EXERCISE AIM
Using the records below, repeat exactly the lines from the one holding "LOTEAMENTO NO BAIRRO RIO" through the one holding "Estágio do Imóvel (13, 620)", both ends included, and no others.

Collected data
......

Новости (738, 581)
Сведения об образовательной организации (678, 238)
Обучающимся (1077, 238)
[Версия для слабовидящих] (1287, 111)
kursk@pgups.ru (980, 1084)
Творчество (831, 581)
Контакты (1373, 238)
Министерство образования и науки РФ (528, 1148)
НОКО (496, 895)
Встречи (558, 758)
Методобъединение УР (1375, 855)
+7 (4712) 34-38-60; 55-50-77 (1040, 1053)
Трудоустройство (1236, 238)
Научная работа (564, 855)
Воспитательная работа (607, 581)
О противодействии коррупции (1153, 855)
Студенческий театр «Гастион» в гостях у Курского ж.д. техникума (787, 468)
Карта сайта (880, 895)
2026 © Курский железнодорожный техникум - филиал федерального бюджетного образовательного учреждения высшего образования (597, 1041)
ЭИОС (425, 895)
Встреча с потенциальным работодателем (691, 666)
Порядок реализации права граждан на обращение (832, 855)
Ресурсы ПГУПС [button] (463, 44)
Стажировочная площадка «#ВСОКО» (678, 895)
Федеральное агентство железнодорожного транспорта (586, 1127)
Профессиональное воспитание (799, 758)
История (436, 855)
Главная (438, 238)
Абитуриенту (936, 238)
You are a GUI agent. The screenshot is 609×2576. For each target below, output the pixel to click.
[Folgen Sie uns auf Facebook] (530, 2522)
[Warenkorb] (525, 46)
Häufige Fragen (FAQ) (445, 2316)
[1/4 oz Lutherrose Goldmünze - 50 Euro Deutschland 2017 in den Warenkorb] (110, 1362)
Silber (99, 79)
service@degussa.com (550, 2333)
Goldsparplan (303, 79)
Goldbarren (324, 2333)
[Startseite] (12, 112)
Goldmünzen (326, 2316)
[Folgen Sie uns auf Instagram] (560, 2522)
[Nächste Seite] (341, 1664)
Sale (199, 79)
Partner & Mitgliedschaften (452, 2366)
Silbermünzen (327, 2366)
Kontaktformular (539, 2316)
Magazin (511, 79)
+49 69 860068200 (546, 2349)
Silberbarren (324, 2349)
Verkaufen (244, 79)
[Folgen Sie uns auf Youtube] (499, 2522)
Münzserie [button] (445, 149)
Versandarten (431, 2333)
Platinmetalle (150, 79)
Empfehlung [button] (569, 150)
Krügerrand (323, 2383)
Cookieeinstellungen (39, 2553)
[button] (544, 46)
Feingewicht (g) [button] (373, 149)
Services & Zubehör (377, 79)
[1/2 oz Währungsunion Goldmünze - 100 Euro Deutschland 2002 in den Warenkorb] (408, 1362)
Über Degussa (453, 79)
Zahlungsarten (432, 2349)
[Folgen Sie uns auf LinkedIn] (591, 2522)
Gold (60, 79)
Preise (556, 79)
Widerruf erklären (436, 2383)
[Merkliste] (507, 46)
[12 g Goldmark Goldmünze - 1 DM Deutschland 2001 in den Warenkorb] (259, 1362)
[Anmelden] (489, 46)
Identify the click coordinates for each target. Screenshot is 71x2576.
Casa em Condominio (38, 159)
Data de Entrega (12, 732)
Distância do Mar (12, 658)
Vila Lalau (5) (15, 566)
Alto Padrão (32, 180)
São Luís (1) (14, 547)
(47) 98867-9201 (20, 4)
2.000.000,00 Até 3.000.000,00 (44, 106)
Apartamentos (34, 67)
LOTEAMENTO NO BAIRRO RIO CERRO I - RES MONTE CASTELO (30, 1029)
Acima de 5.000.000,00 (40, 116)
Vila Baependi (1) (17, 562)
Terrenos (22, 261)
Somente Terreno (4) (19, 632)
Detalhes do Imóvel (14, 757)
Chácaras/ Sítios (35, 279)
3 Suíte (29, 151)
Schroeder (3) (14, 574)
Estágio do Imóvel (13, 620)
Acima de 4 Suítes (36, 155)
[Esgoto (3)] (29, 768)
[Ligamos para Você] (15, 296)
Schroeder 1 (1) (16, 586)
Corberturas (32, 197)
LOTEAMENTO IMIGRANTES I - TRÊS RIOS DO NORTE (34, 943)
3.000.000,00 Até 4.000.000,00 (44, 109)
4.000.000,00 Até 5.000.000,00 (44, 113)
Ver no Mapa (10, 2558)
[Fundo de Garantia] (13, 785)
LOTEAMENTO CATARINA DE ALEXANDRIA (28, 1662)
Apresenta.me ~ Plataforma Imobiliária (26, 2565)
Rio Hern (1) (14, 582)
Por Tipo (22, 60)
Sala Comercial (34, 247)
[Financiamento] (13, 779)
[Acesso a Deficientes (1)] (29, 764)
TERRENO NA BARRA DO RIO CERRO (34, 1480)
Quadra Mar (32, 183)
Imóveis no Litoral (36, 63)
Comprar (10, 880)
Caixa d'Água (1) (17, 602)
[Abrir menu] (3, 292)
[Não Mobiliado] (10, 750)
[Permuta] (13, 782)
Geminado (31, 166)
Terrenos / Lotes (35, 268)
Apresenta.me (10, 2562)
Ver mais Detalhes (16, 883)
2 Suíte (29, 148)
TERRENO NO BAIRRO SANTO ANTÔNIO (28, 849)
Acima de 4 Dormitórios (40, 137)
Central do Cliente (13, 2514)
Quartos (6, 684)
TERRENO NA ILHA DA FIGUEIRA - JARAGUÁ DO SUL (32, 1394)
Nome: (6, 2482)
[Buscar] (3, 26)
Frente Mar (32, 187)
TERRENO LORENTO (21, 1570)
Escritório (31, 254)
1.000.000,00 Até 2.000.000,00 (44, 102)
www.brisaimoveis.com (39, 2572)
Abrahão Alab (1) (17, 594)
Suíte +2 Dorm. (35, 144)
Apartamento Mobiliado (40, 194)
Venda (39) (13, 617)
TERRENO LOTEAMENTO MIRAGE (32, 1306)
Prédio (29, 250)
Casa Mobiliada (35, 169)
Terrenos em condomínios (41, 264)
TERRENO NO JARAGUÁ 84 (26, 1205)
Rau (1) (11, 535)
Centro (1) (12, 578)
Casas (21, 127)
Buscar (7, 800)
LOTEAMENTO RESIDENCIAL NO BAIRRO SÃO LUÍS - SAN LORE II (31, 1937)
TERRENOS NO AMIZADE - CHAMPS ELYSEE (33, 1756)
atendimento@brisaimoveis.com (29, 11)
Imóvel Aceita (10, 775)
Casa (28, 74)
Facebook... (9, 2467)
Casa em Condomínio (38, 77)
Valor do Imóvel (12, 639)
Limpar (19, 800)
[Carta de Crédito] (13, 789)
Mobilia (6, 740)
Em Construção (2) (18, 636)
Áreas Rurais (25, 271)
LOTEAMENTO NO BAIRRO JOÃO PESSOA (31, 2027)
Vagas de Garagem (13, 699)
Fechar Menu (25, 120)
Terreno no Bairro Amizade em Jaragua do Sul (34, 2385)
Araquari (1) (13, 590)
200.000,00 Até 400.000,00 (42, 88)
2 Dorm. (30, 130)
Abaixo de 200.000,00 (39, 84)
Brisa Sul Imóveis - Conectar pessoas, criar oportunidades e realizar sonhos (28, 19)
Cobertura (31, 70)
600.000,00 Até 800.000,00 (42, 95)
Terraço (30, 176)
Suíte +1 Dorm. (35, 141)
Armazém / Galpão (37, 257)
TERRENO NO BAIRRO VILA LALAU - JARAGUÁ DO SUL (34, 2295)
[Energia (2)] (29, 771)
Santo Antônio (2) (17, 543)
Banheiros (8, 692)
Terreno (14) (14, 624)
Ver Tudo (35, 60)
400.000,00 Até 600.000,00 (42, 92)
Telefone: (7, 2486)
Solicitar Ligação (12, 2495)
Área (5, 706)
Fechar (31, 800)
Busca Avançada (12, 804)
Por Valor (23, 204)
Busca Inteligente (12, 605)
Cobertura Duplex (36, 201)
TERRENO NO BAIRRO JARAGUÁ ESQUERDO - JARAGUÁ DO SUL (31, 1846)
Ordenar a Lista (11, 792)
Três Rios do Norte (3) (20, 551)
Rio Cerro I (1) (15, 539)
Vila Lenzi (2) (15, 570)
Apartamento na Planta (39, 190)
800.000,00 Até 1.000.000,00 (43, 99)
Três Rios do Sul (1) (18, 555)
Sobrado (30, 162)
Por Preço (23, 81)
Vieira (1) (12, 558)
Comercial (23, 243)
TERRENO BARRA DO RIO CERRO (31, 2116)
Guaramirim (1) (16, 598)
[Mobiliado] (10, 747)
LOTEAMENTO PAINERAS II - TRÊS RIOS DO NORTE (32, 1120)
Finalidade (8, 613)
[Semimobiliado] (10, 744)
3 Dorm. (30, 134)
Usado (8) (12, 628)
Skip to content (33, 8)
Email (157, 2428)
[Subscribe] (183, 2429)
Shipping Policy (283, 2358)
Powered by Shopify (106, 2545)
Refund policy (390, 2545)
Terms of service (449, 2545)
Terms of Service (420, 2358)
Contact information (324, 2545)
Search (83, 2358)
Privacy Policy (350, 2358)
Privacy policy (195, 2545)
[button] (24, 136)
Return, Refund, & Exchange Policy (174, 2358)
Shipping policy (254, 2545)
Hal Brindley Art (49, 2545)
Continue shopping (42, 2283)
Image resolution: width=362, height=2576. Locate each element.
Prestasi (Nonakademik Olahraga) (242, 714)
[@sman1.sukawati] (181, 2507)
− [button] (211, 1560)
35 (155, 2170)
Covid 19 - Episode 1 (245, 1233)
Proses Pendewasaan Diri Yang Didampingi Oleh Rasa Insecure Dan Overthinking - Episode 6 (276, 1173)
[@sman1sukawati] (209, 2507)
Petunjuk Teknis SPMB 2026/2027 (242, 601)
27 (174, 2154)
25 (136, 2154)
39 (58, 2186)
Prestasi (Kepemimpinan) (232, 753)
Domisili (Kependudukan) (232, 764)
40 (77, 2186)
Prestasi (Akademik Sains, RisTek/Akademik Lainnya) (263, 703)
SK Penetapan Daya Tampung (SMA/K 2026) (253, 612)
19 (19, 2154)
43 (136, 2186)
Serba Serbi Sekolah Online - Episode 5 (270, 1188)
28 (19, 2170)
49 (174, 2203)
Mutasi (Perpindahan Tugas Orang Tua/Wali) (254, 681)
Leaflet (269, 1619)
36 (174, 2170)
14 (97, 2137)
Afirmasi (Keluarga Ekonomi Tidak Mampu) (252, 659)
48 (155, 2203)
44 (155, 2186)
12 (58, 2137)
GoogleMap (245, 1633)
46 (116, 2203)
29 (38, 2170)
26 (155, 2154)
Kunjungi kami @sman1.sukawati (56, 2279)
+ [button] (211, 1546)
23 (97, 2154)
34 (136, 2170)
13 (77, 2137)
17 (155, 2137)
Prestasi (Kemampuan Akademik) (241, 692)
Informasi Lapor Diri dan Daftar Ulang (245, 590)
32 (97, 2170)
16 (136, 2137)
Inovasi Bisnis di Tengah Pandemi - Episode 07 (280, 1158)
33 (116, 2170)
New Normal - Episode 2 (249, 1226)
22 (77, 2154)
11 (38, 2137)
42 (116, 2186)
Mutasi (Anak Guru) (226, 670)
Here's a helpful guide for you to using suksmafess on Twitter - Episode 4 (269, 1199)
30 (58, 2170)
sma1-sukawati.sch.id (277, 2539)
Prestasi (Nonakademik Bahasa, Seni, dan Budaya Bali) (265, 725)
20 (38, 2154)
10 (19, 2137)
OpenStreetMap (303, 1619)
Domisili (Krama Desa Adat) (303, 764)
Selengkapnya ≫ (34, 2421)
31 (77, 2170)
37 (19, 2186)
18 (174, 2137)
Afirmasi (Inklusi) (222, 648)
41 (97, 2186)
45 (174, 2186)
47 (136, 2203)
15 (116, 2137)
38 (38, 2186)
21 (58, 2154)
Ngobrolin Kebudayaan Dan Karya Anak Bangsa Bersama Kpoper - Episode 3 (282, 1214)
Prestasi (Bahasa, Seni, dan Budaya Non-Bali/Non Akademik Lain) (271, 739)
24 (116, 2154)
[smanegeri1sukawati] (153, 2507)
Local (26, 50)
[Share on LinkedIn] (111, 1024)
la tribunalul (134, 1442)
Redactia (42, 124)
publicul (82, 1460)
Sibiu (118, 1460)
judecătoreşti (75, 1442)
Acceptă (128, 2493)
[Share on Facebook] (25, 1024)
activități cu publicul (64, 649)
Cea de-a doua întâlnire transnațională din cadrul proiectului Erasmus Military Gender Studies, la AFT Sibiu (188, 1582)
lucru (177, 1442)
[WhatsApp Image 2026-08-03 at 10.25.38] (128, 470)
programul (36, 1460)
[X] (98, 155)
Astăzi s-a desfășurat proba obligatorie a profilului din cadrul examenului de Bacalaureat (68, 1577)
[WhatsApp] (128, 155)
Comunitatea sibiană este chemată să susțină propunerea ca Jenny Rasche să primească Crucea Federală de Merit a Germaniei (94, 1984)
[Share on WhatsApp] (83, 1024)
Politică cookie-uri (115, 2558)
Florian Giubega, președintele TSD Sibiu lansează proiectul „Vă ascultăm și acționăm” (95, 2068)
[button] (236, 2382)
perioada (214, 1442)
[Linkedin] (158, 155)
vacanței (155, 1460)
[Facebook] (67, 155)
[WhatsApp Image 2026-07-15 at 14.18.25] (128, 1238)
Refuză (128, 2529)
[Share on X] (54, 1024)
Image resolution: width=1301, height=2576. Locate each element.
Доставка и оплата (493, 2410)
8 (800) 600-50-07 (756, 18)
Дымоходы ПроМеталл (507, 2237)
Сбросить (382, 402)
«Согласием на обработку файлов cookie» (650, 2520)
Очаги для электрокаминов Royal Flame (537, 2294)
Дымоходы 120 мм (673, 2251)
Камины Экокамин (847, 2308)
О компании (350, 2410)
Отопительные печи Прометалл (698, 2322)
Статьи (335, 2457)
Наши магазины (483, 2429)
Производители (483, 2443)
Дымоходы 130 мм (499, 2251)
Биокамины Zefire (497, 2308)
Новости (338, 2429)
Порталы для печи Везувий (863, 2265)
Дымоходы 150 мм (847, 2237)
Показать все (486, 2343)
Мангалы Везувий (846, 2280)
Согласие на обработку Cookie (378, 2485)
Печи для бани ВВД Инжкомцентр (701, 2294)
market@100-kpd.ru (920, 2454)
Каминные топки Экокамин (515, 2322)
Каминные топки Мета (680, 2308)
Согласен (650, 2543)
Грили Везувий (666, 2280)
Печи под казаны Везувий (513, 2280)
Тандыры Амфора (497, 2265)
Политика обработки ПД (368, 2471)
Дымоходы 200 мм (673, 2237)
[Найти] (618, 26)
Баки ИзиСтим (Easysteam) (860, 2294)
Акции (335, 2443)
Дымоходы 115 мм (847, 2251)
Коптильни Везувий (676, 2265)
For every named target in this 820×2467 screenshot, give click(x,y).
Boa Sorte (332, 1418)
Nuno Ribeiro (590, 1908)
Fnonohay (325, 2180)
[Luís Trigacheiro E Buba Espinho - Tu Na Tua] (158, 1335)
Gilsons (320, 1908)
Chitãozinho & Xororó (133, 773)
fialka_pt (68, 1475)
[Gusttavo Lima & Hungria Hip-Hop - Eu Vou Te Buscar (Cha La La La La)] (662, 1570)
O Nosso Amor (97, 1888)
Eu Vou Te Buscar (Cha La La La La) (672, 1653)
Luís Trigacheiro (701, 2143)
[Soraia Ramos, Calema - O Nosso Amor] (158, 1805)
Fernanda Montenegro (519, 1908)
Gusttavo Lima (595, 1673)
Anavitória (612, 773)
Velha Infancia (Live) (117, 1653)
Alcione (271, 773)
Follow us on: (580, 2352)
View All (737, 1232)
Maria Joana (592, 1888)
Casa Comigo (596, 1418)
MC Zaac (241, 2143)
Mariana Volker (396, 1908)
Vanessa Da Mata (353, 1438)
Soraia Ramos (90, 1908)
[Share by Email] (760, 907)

......

FINAL ANSWER
LOTEAMENTO NO BAIRRO RIO CERRO I - RES MONTE CASTELO (30, 1029)
Acima de 5.000.000,00 (40, 116)
Vila Baependi (1) (17, 562)
Terrenos (22, 261)
Somente Terreno (4) (19, 632)
Detalhes do Imóvel (14, 757)
Chácaras/ Sítios (35, 279)
3 Suíte (29, 151)
Schroeder (3) (14, 574)
Estágio do Imóvel (13, 620)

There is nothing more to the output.